Contes de Restif de la Bretonne: Le Pied de Fanchette, ou, le Soulier couleur de rose
CHAPITRE XXX
Ce qui console les amans affligés.
«Ypensez-vous, madame, dit la jeune Agathe à la bonne Néné? au lieu de la consoler, aprês l'avoir désespérée, vous lui montrez toute votre douleur! n'a-t-elle pas assez de la sienne?—Hêlas! ma chère Agathe, elle n'est que trop vive: et je la partage pour la modérer.—Ah plût-à-dieu que je pusse la diminuer par là; bientôt ma tendre amie n'en éprouverait plus!» Et le jour les retrouva toutes trois gémissantes et désolées.
Satinbourg, inquiet du sort de sa belle maîtresse, était dês le matin dans la boutique de la marchande: mais il n'osait se présenter à la porte de Fanchette: monsieur Apatéon et le comte d'A*** retournaient à la maison du marquis de C***; et la gouvernante sortait pour se rendre chez elle. Elle fut charmée de trouver le jeune garçon marchand; c'était sur lui qu'elle fondait ses espérances et la consolation de Fanchette, depuis la perte de Lussanville. Elle le conduisit elle-même auprês de la belle Florangis. Le sensible jeune homme fut effrayé de l'état dans lequel il la trouva. Il fit connaître toute la bonté de son cœur, en donnant des larmes sincères au sort funeste de son rival, dont Néné l'instruisit. «Divine Fanchette, disait-il, j'aprouve vos regrets, quoiqu'ils me déchirent le cœur: non, je vous en conjure, ne voyez plus en moi l'amant le plus tendre, et ne craignez pas que je vous montre un amour indiscret: vous perdez le seul homme qui fût digne de vous, je ne crois pas mériter de le remplacer jamais: je n'y prétens plus: mais souffrez que je vous laisse voir d'autres sentimens, non moins sincères et non moins vifs: c'est au titre glorieux de votre ami que je prétens: belle Florangis, c'est un homme qui ne veut obtenir de vous que votre estime, qui vous conjure de vivre, fût-ce pour un autre. Je vous l'ai dit, mademoiselle, vous avez un frère dans Satinbourg: il ne vous offre pas la moitié de sa fortune, que vous refuseriez, mais quelque chose de plus précieux: c'est un parfait dévoûment; un respect qui ne se démentira jamais; un attachement qu'il aura soin de ne pas rendre incommode, et tous les sentimens que vous méritez.» La gouvernante attendrie, se jette sans façon au cou de Satinbourg, et l'embrasse de tout son cœur.
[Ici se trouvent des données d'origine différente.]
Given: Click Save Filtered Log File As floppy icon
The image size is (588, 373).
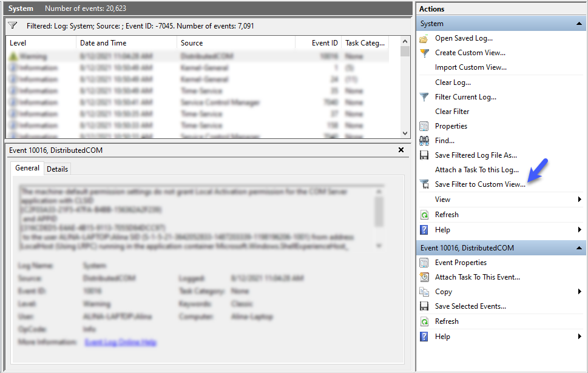Looking at the screenshot, I should [424, 156].
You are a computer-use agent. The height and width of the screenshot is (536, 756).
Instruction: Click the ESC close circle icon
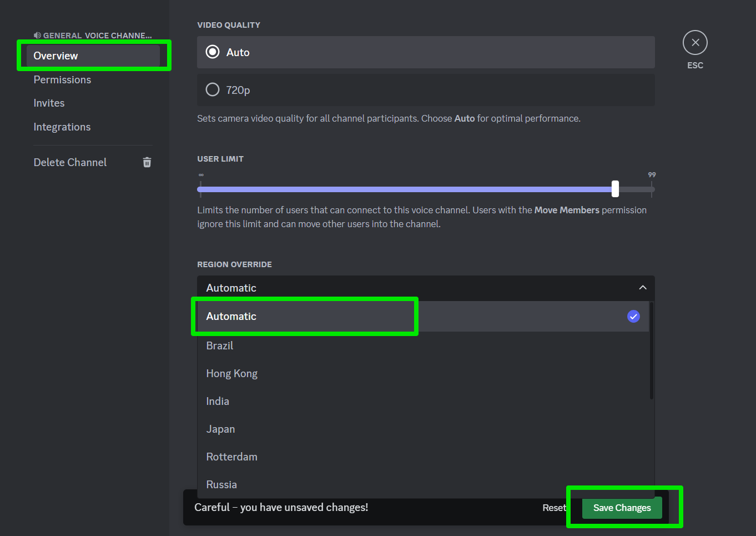(695, 43)
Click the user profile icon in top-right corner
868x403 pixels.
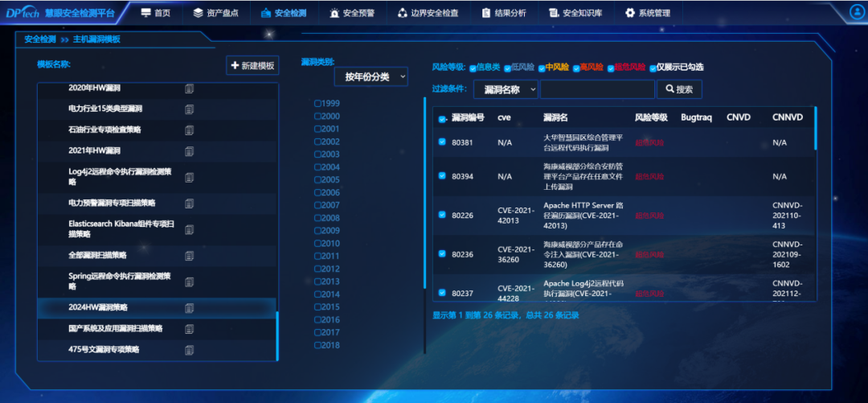tap(857, 12)
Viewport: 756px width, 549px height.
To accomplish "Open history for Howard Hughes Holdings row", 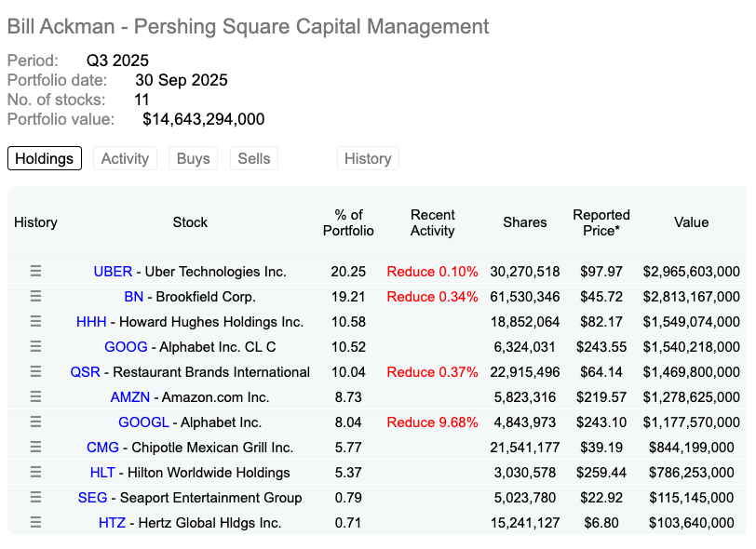I will click(35, 321).
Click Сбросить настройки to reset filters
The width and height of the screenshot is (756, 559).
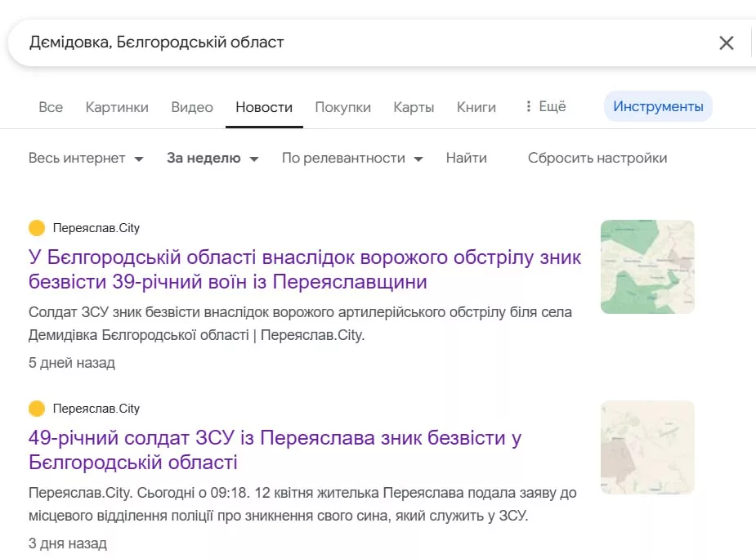pos(597,158)
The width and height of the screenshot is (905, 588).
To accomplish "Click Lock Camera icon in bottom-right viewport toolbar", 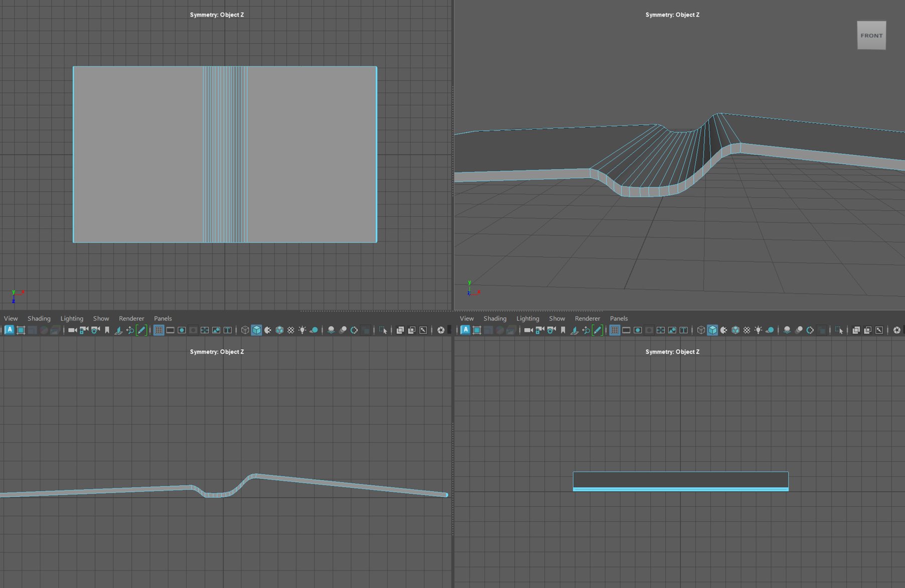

Fanchette, toute accablée, toute anéantie, sentit au fond de son âme un mouvement de reconnaissance, et laissa voir dans ses yeux au jeune homme, qu'elle était touchée de sa générosité.
C'en était beaucoup pour une première vue, et dans un moment si cruel. La gouvernante et Satinbourg le sentirent: ils quittèrent l'aimable Florangis, l'une en concevant quelques idées de consolation, et l'autre un rayon d'espérance.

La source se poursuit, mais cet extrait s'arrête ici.